(SELECTED EXCERPT Opens)

MystyLuna · 11/11/2024 18:44

I haven't seen or spoken to my mum in 12 years. So much has happened in those 12 years, medically, personally, work related, I had a 10 month old baby the last time I saw her. That baby is now 13 years old and turns out he is severely mentally disabled. Still has a mental age of 12 to 18 months.
I got married a couple of years ago. Had various medical procedures.
Had a serious knee injury in February and still in a leg brace. Moved house twice. Not once have I ever thought of telling her about any of these events. She isn't part of my life anymore and never will be.

SoNiceToComeHomeTo · 11/11/2024 18:47

Your problem is not being estranged from your family, which you are clearly at peace with, but having such an intrusive colleague.
You might try saying a couple of times 'I've told you I don't want to discuss it, OK?' then move to literally ignoring her if she mentions it. It's way out of order especially in a work context.

(SELECTED EXCERPT Closes)
(STUDY MATERIAL Opens)

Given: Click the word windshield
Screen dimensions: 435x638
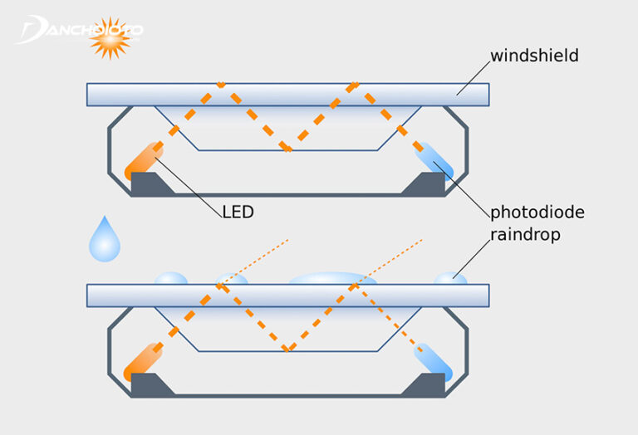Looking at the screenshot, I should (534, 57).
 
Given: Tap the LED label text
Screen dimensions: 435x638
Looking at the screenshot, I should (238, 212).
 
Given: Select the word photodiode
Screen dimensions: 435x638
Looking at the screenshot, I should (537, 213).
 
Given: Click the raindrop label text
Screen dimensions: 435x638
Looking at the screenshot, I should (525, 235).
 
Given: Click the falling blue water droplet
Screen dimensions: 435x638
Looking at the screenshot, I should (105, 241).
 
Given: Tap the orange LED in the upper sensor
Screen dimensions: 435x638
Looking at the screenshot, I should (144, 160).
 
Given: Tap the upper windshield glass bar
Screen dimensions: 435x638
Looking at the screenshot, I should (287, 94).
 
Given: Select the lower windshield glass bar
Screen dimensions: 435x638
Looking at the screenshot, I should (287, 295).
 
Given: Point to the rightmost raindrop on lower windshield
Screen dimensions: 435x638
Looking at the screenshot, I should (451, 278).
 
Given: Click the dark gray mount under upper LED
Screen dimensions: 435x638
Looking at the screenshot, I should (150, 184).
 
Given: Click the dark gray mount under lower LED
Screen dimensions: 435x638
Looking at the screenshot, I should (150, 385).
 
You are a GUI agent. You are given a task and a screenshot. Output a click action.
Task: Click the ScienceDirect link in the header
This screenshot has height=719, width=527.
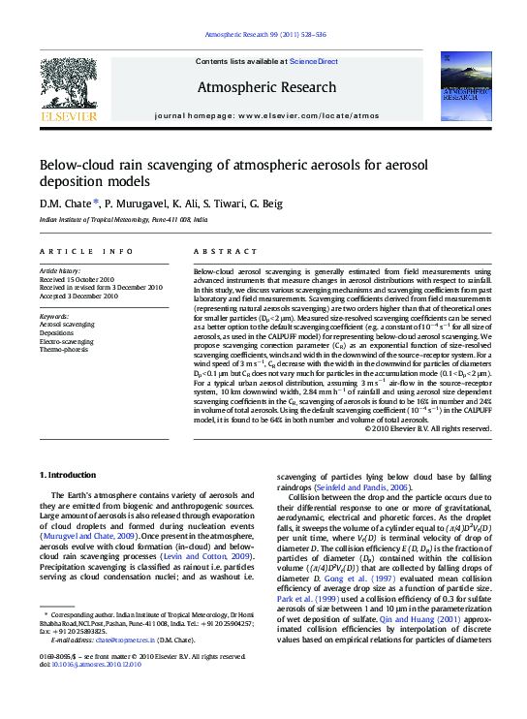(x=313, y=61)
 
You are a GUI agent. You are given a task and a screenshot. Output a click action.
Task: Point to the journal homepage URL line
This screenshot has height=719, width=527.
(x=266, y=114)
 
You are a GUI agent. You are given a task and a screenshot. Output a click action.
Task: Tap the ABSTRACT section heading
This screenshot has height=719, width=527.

(STUDY MATERIAL Closes)

TASK INSTRUCTIONS
1) In the forum thread on family estrangement, why does the second poster say the first poster's problem is not the estrangement itself? Answer in one to three sentences.
2) Quote the part of the forum thread on family estrangement that opens with the words containing "Had a serious" and closes with "an intrusive colleague.".
3) Write what comes next in the forum thread on family estrangement, picking up after its last post.

ANSWERS FOR THE TASKS
1) The second poster says the first poster is clearly at peace with being estranged from her family. So the real problem is having such an intrusive colleague.

2)
Had a serious knee injury in February and still in a leg brace. Moved house twice. Not once have I ever thought of telling her about any of these events. She isn't part of my life anymore and never will be.

SoNiceToComeHomeTo · 11/11/2024 18:47

Your problem is not being estranged from your family, which you are clearly at peace with, but having such an intrusive colleague.

3)
Puzzledandpissedoff · 11/11/2024 19:04

I wouldn't engage with them at all on this, not even to ask them to drop it

Next time they start, why not try a quizzical smile and a raised eyebrow while looking them straight in the eye and saying precisely nothing? You might get some stuttering bewilderment to start with, but maintain "the look" and the penny should drop

NC10125 · 11/11/2024 19:15

I’d try “Sophie, are you ok at the moment? You seem to keep forgetting that I’ve asked you to stop saying things like this”

BlueberryClouds · 14/11/2024 11:23

Sounds like she has no empathy or emotional intelligence.

Justkeepingplatesspinning · 15/11/2024 12:45

Mmmcheese89 · 06/11/2024 19:05

TBF, I didn't tell her. She's a nosey so and so and lurked round a corner eaves dropping as I spoke with a genuine friend who happens to work in the same building. Another reason I shove my hands in my pockets whenever she tries to stir the pot.

Its not that it upsets me. Its just frustrating. Like, get over it because I was never even under it!

You need to get HR involved about this, as she's harassing you about something that she should never have known about in the first place. Give them the actual dates when she's brought it up, and that you've asked her to drop it, so they can see you've tried to stop it already by speaking to her.
Can guarantee if you tell her to get lost with her views she'll be straight to them whining about you not being nice to her.

Xeter · 15/11/2024 13:00

I was probably that naive and sheltered in my 20s. But not nosy. I'd probably, clumsily assume 'family' would help out. Family would ultimately trump.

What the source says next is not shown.